• **EXTRACT PROVIDED**:

In order to perform packet loss measurements on a real flow it is possible to follow several approaches. The most intuitive one consists in numbering the packets so that each router receiving that flow is able to immediately detect a missing packet. Such approach, though very simple in theory, is not as simple to achieve: it requires to insert a sequence number in each packet and to have an equipment able to extract the number and check it in real time. A similar task can be difficult to implement on real traffic: if UDP is used as the transport protocol, the sequence number is not available, on the other hand, if a higher layer sequence number (e.g. in the RTP header) is used, extracting the information from the RTP header on every packet and process it in real-time can overload the equipment.

[Screenshot grounding data]
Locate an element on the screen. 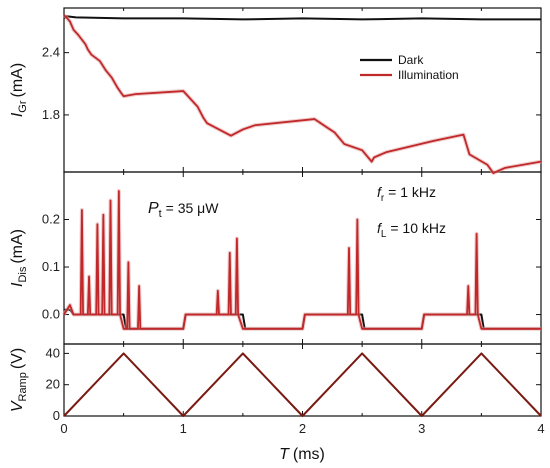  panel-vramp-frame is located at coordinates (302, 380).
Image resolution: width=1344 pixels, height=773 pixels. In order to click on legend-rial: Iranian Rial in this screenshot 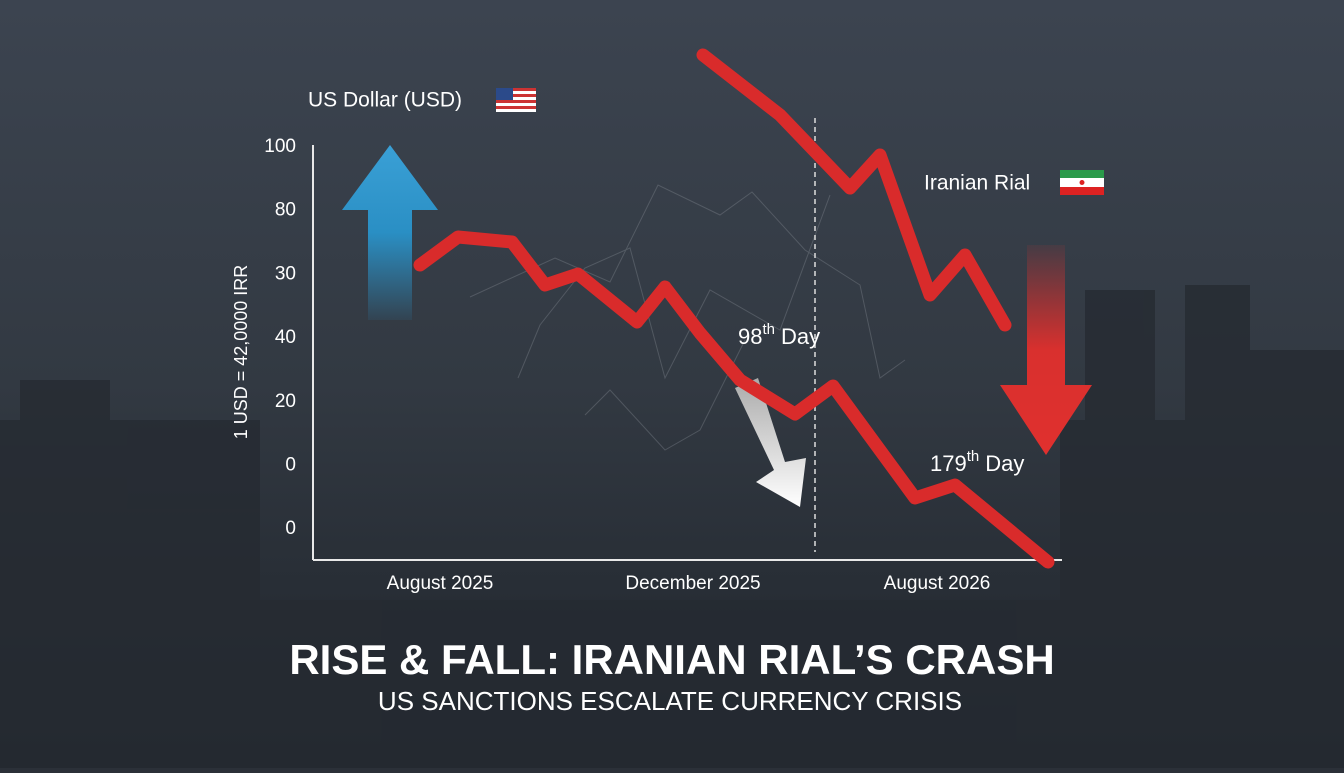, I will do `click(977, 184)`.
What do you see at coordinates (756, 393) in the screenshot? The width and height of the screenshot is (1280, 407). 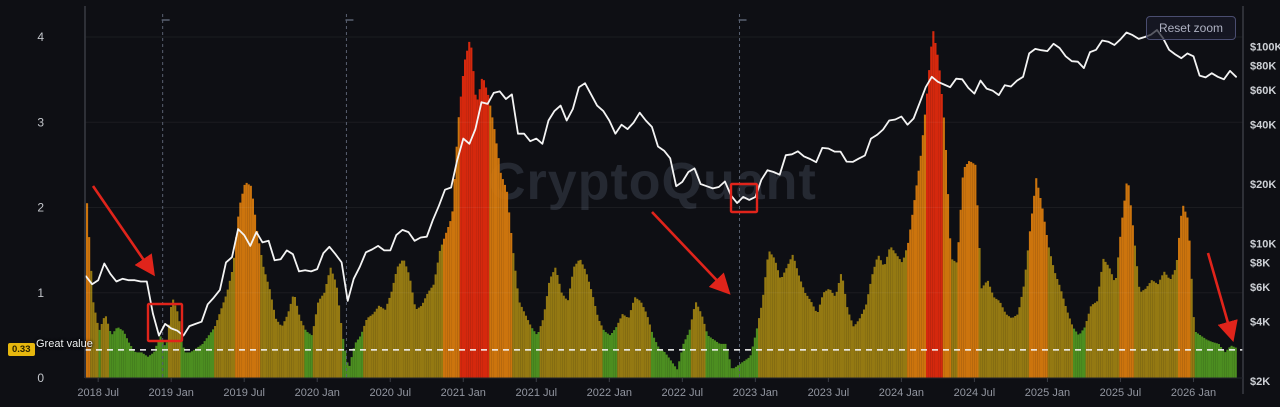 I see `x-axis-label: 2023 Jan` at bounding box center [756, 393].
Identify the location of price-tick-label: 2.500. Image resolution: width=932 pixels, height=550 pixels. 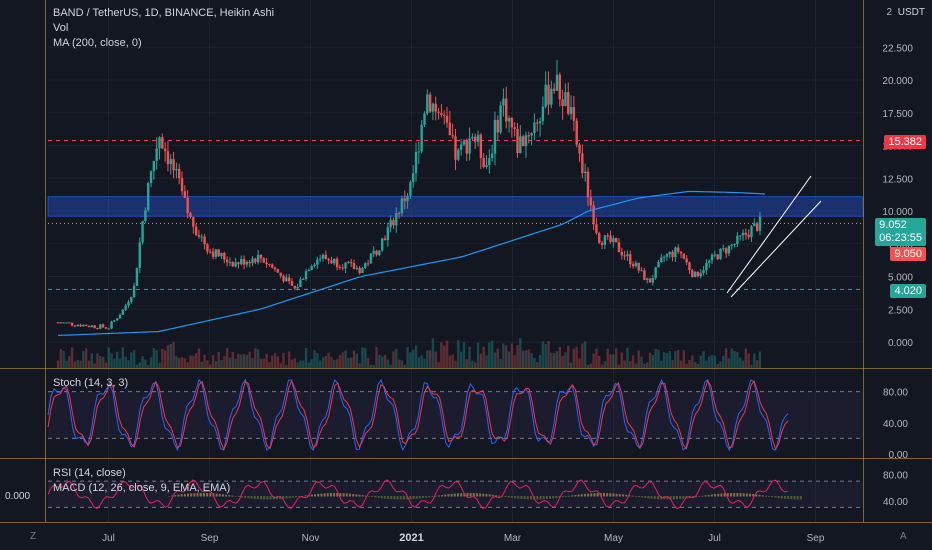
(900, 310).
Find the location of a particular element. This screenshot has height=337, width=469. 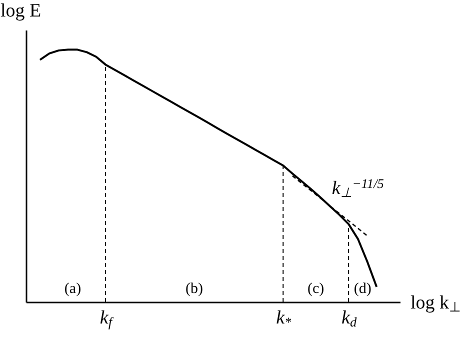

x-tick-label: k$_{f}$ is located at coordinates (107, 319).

• **JOB 1**:
Give the first word of each sentence in the packet loss text, in order.
• **JOB 2**:
Write out as a numbered list the lines of the screenshot grounding data from the line containing "Identify the location" through the end of the entries. Leave out blank lines and the pictures.

• **RESPONSE 1**:
In
The
Such
A

• **RESPONSE 2**:
1. Identify the location of price-tick-label: 2.500. Image resolution: width=932 pixels, height=550 pixels. 
2. (900, 310).
3. Find the location of a particular element. This screenshot has height=337, width=469. 
4. x-tick-label: k$_{f}$ is located at coordinates (107, 319).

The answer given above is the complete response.